TO2D

Architecture Lab

Language Models

LLMs in Software Systems

Traditional software is usually built from components that behave predictably enough to be tested, reasoned about, and composed into larger systems.

Large language models introduce a different kind of component. Their outputs are probabilistic, which means the same input can produce different results. This does not make them unusable. It means the surrounding software architecture matters more.

Before deciding how to build systems around language models, it helps to observe what kind of component they actually are.

Deterministic and Probabilistic Behavior

A deterministic component behaves like this:

same input → same output

A probabilistic component behaves more like this:

same input → set of possible outputs

Traditional software engineering relies heavily on the first pattern. LLM-based systems introduce the second.

Simple Observations

Some tasks are narrow and stable.

What is the capital of Japan?
→ Tokyo

Some tasks require representation and transformation.

A shop sells 3 pencils for $2. How much do 10 pencils cost?
→ $6.67

Some tasks depend heavily on domain structure.

Why do we wear seatbelts in cars?
Why is orbital velocity needed for a rocket to stay around Earth?

These examples show that model behavior is not generic in the abstract. Success and failure are shaped by the domain, the structure of the task, and the constraints of the expected answer.

Failures Are Informative

When a model fails, the failure often has structure.

It may indicate:

  • a local calculation mistake
  • a formatting problem
  • a domain misunderstanding
  • a missing environmental constraint

This matters because software systems do not just consume answers. They depend on outputs that must fit into larger processes.

Why This Matters

If model behavior is probabilistic, then reliability cannot come from the model alone. It has to come from how the model is used inside the system.

This suggests a different question:

not just how to prompt the model,
but what role the model should play inside software.

That leads to a more useful view: the language model as an operator inside a constrained system.

Observing Operator Behavior

Once the model is viewed as an operator, a natural next step is to observe how its behavior changes across domains, formats, and constraints.

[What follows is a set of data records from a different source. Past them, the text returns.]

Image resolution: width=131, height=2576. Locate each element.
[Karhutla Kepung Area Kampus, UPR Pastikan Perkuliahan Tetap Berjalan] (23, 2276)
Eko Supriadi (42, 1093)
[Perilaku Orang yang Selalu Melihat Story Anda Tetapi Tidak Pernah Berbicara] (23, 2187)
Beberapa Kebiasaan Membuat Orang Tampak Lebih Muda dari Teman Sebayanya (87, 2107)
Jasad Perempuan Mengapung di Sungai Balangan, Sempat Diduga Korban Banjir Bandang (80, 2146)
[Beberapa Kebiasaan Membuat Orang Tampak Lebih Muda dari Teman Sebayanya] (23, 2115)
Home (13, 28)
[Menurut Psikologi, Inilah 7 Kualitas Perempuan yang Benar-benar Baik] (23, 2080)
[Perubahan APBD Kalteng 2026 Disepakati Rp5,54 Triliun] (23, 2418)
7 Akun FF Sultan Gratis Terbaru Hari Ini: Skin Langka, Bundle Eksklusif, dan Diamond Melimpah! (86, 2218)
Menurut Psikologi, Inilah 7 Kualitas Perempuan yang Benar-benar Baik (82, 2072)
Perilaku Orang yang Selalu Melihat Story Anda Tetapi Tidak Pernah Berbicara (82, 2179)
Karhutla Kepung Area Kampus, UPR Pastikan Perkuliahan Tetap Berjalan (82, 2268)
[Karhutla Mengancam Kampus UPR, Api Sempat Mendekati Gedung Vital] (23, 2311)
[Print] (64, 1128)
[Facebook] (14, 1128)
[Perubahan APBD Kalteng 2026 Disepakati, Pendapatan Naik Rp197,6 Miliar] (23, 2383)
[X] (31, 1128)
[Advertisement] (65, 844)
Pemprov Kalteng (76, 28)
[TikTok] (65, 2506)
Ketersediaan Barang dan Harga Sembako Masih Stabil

operator behavior across inputsuser promptdomainoutput typeconstraintsinputsLLM operatorraw outputparsed outputerror typeverificationoutputserror classificationdomain · local · structural · environmental

Given a prompt, a domain category, an expected output type, and optional constraints, the system can observe:

  • raw output
  • parsed output
  • classified error type
  • whether the error is domain-level, local, structural, or environmental
  • what changed if retried

This kind of observation turns model behavior from a black box into something that can be studied, categorized, and engineered around.

Summary

Language models are probabilistic components. Traditional software expects deterministic behavior. The gap between these two creates the core design challenge.

Reliability cannot come from the model alone. It comes from how the model is used inside the system: what role it plays, what constraints surround it, and how failures are handled.

probabilistic component
    ↓
constrained system role
    ↓
deterministic software behavior

That is the starting point for everything that follows.